London - Bankers in the European Union earning over €500 000 ($688 000) a year could be excluded from a cap on their bonuses if they are not major risk takers, according to a revised rule from the bloc's banking watchdog on Friday.

Faced with public anger at banking excess, the EU approved a cap on bankers' bonuses, limiting them to no more than fixed annual salary, or double that amount with shareholder approval.

The cap will take effect on bonuses awarded for performance in 2014 and being handed out in early 2015.

The European Banking Authority is responsible for implementing the cap and on Friday published its final rule which introduces flexibility for some bankers to escape the net "in justified cases".

"Institutions will have to... demonstrate that the excluded staff on the basis of the business unit they are working in, as well as of their duties and activities have indeed no material impact on the institution's risk profile," EBA said.

Based on EBA figures, flexibility introduced into the final rule means that up to 12 000 bankers might escape the cap.

Under the original draft, bankers earning over €500 000 would automatically be affected, even if they did not meet EBA's criteria for risk taking.

The final rule no longer includes this automatic trigger based on salary, and incorporates a new system of supervisory scrutiny for those high earners wanting to be excluded.

A bank will have to inform its local regulator about staff earning between €500 000 and €750 000  and who are being excluded from the cap.

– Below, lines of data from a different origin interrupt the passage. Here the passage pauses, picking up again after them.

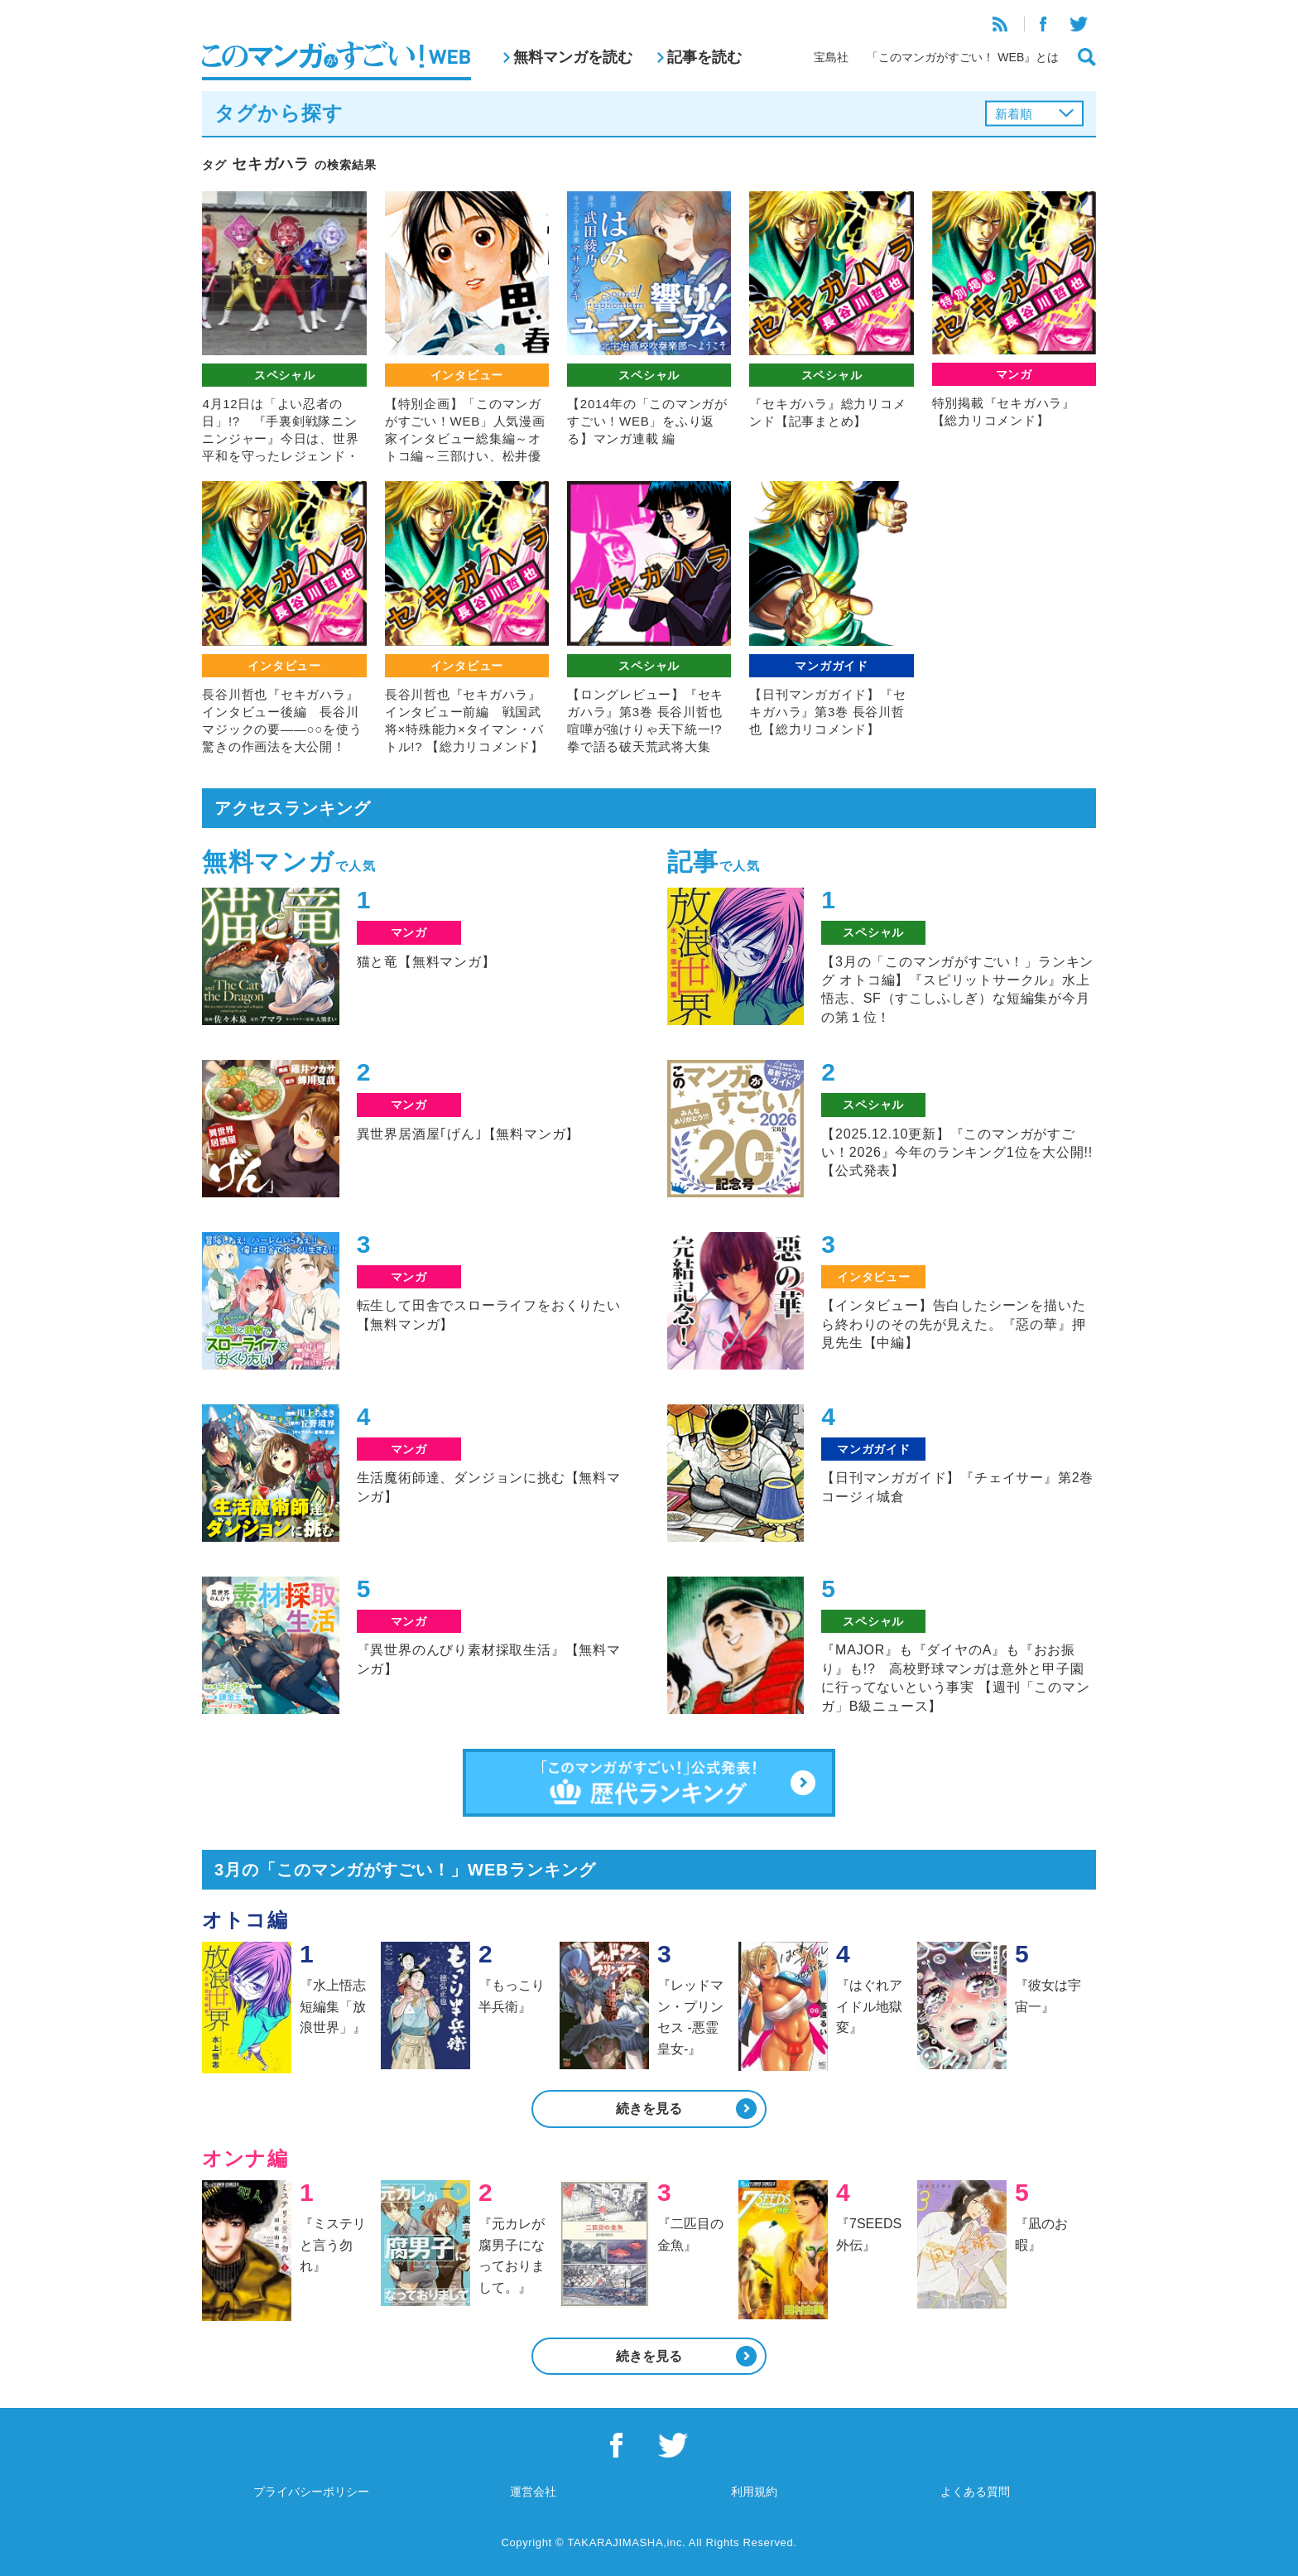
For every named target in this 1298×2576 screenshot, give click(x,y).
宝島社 (831, 57)
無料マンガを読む (572, 57)
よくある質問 (975, 2491)
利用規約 (754, 2491)
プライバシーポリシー (311, 2491)
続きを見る (649, 2109)
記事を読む (704, 57)
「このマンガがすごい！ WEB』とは (963, 57)
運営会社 (533, 2491)
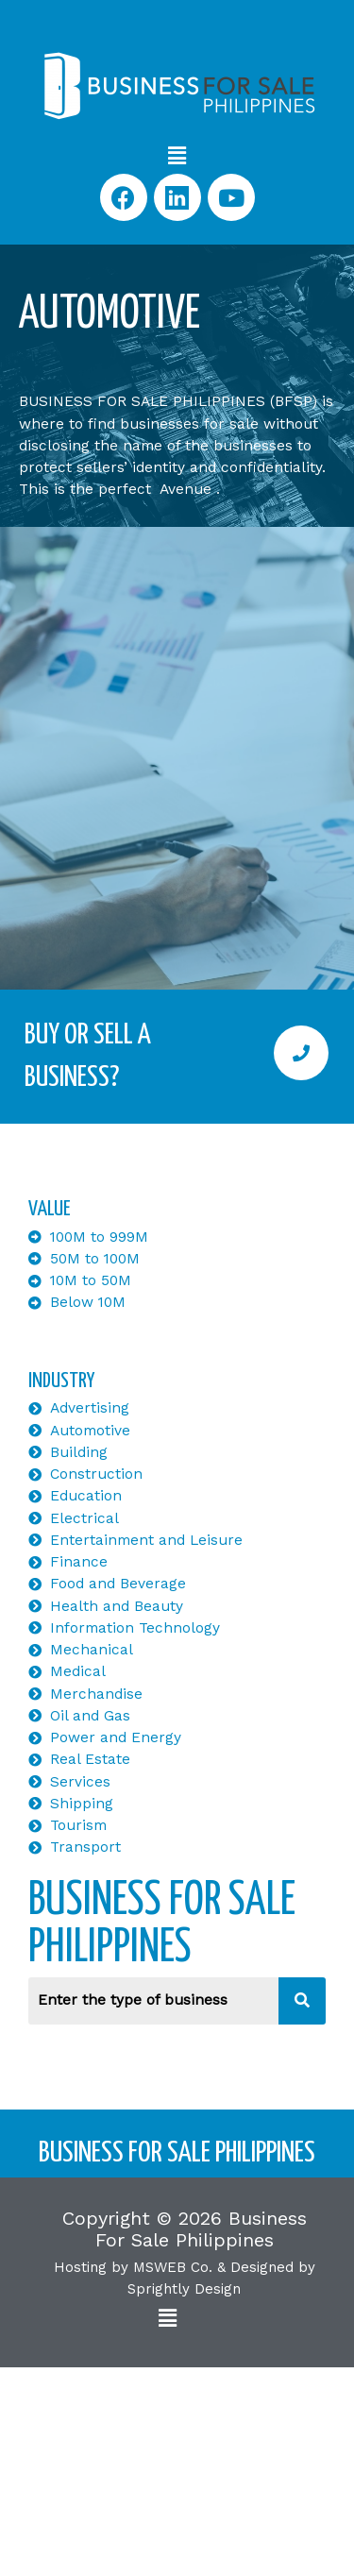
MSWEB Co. (172, 2267)
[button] (176, 156)
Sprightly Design (184, 2288)
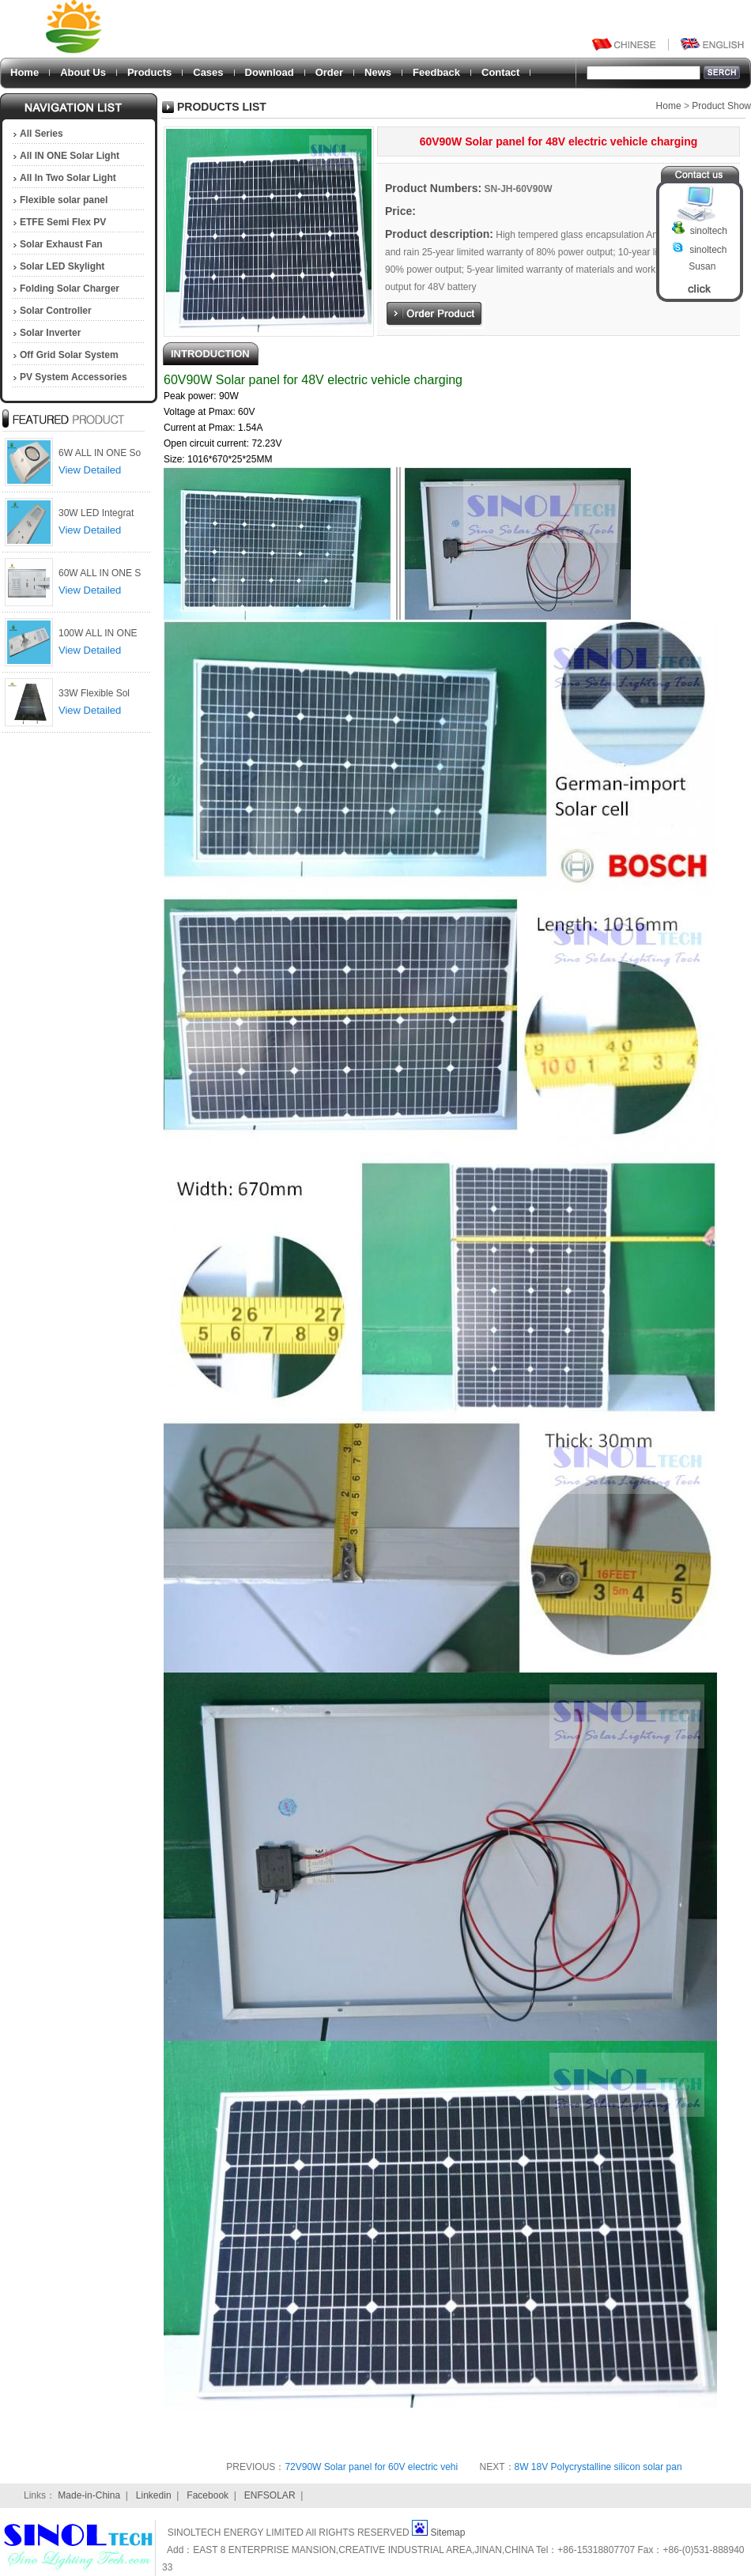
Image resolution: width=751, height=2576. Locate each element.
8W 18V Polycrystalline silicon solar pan (598, 2466)
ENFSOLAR (270, 2495)
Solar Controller (56, 310)
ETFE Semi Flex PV (63, 222)
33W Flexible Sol (94, 693)
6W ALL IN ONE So (99, 452)
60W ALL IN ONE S (99, 573)
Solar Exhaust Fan (61, 244)
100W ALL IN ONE (98, 633)
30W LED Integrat (96, 513)
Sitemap (447, 2532)
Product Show (721, 105)
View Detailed (89, 470)
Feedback (436, 72)
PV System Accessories (73, 377)
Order (329, 72)
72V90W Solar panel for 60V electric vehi (371, 2466)
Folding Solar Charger (69, 288)
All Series (41, 133)
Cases (208, 72)
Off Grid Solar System (69, 354)
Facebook (207, 2495)
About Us (83, 72)
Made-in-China (89, 2495)
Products (149, 72)
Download (269, 72)
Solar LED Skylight (62, 266)
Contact (500, 72)
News (377, 72)
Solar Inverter (50, 332)
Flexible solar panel (64, 200)
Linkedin (154, 2495)
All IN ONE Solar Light (69, 155)
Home (24, 72)
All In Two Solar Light (68, 177)
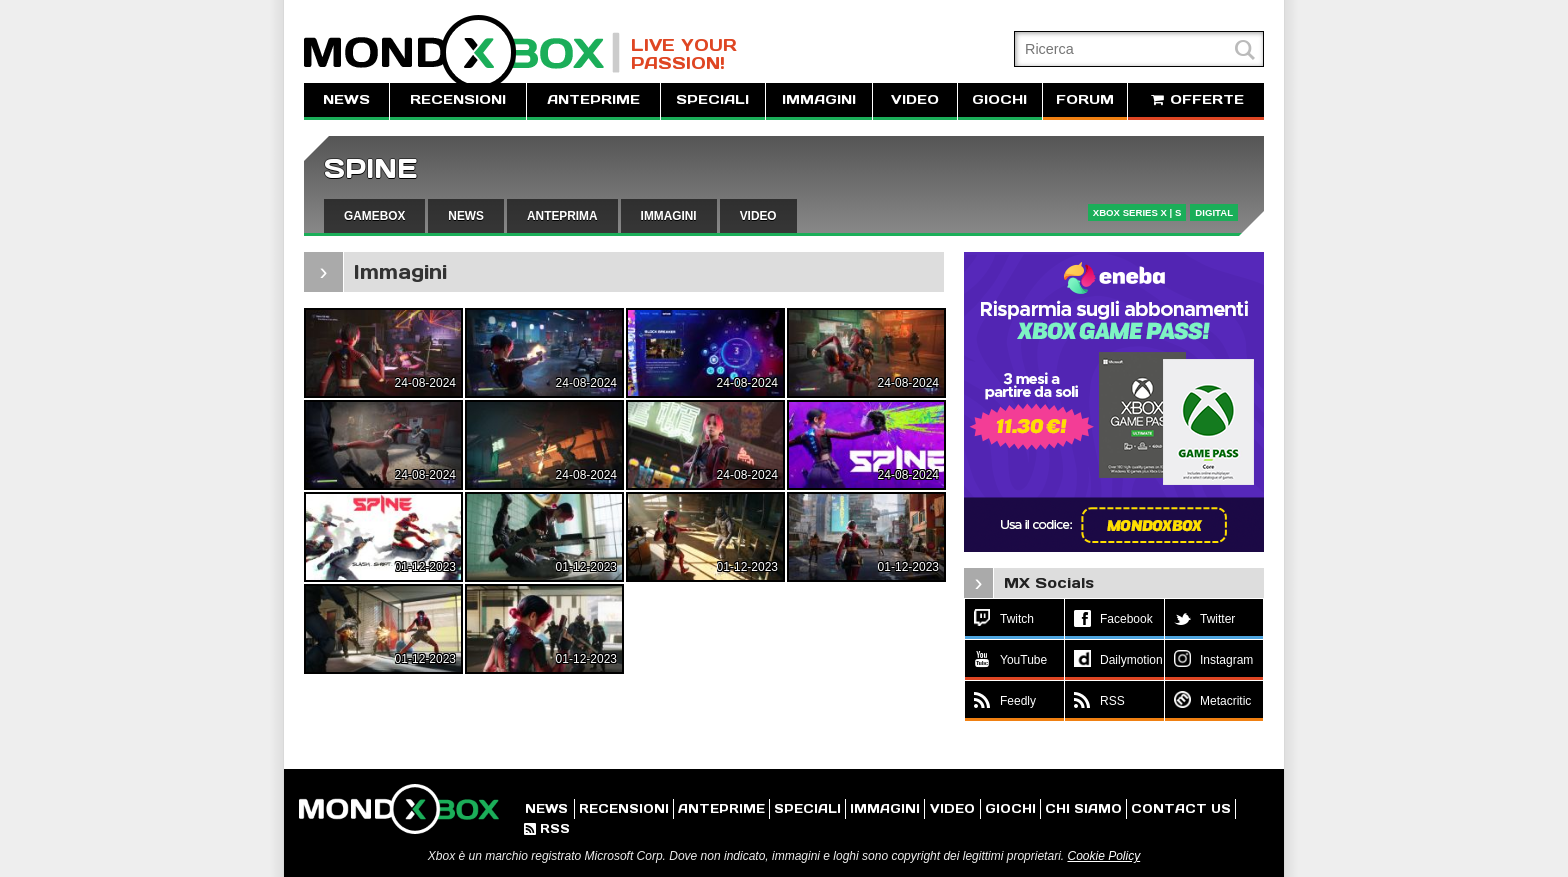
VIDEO (915, 99)
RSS (547, 828)
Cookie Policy (1103, 856)
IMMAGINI (819, 99)
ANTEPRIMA (562, 216)
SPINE (370, 168)
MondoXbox (462, 52)
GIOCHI (999, 99)
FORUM (1085, 99)
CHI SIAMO (1083, 808)
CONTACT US (1181, 808)
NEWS (346, 99)
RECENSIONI (458, 99)
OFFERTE (1196, 99)
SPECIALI (712, 99)
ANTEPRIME (593, 99)
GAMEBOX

The regulator can challenge them.

Those earnings over €750 000 will need prior regulatory approval to be excluded, while the EBA must be informed about regulatory approval for exclusions for those earning over a million euros.

The final rule also requires banks to identify material risk takers even if they don't trigger any of the criteria EBA sets out in the rule. The aim of this is to avoid some key risk takers escaping the net.

Most of the bankers that will be hit by the cap are based in London, and Britain is challenging the cap in the EU's highest court.

Even before the ink of Friday's final version of the rule is dry, banks are already taking steps to circumvent it, such as by bumping up fixed pay or looking at payments of extra "allowances" on top of basic salaries.